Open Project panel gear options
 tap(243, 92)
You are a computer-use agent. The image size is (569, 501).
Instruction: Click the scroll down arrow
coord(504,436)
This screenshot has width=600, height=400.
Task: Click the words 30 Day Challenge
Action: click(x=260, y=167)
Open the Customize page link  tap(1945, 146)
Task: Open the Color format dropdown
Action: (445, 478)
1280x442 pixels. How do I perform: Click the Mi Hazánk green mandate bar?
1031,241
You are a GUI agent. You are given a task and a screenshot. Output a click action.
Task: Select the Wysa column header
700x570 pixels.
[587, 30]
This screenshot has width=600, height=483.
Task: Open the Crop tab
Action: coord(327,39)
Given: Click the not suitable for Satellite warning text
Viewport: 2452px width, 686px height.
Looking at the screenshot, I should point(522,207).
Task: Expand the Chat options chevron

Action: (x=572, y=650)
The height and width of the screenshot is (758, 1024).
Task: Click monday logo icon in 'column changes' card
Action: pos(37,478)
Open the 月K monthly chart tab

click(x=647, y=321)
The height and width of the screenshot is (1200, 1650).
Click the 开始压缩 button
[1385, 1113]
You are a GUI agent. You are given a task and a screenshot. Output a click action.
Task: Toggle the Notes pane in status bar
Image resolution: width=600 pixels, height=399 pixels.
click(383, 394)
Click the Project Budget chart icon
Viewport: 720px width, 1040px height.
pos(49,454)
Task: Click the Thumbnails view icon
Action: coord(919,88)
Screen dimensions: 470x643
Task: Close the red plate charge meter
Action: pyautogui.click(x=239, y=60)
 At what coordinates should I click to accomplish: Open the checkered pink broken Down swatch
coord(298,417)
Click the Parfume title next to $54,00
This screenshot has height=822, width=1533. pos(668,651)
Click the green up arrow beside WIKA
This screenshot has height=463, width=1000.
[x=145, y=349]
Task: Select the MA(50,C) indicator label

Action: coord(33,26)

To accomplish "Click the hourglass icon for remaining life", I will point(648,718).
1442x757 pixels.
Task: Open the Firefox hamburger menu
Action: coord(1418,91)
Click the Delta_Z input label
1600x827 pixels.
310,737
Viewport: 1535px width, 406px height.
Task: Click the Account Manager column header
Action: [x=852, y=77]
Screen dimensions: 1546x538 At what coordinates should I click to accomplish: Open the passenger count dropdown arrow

**About this task**: Copy the records above, keeping every word the same.

**Output for this task**:
Open Project panel gear options
 tap(243, 92)
You are a computer-use agent. The image size is (569, 501).
Instruction: Click the scroll down arrow
coord(504,436)
This screenshot has width=600, height=400.
Task: Click the words 30 Day Challenge
Action: click(x=260, y=167)
Open the Customize page link  tap(1945, 146)
Task: Open the Color format dropdown
Action: (445, 478)
1280x442 pixels. How do I perform: Click the Mi Hazánk green mandate bar?
1031,241
You are a GUI agent. You are given a task and a screenshot. Output a click action.
Task: Select the Wysa column header
700x570 pixels.
[587, 30]
This screenshot has width=600, height=483.
Task: Open the Crop tab
Action: coord(327,39)
Given: Click the not suitable for Satellite warning text
Viewport: 2452px width, 686px height.
Looking at the screenshot, I should point(522,207).
Task: Expand the Chat options chevron

Action: (x=572, y=650)
The height and width of the screenshot is (758, 1024).
Task: Click monday logo icon in 'column changes' card
Action: pos(37,478)
Open the 月K monthly chart tab

click(x=647, y=321)
The height and width of the screenshot is (1200, 1650).
Click the 开始压缩 button
[1385, 1113]
You are a GUI agent. You are given a task and a screenshot. Output a click action.
Task: Toggle the Notes pane in status bar
Image resolution: width=600 pixels, height=399 pixels.
click(383, 394)
Click the Project Budget chart icon
Viewport: 720px width, 1040px height.
pos(49,454)
Task: Click the Thumbnails view icon
Action: coord(919,88)
Screen dimensions: 470x643
Task: Close the red plate charge meter
Action: pyautogui.click(x=239, y=60)
 At what coordinates should I click to accomplish: Open the checkered pink broken Down swatch
coord(298,417)
Click the Parfume title next to $54,00
This screenshot has height=822, width=1533. pos(668,651)
Click the green up arrow beside WIKA
This screenshot has height=463, width=1000.
[x=145, y=349]
Task: Select the MA(50,C) indicator label

Action: coord(33,26)

To accomplish "Click the hourglass icon for remaining life", I will point(648,718).
1442x757 pixels.
Task: Open the Firefox hamburger menu
Action: coord(1418,91)
Click the Delta_Z input label
1600x827 pixels.
310,737
Viewport: 1535px width, 406px height.
Task: Click the Account Manager column header
Action: [x=852, y=77]
Screen dimensions: 1546x538 At what coordinates should I click to accomplish: Open the passenger count dropdown arrow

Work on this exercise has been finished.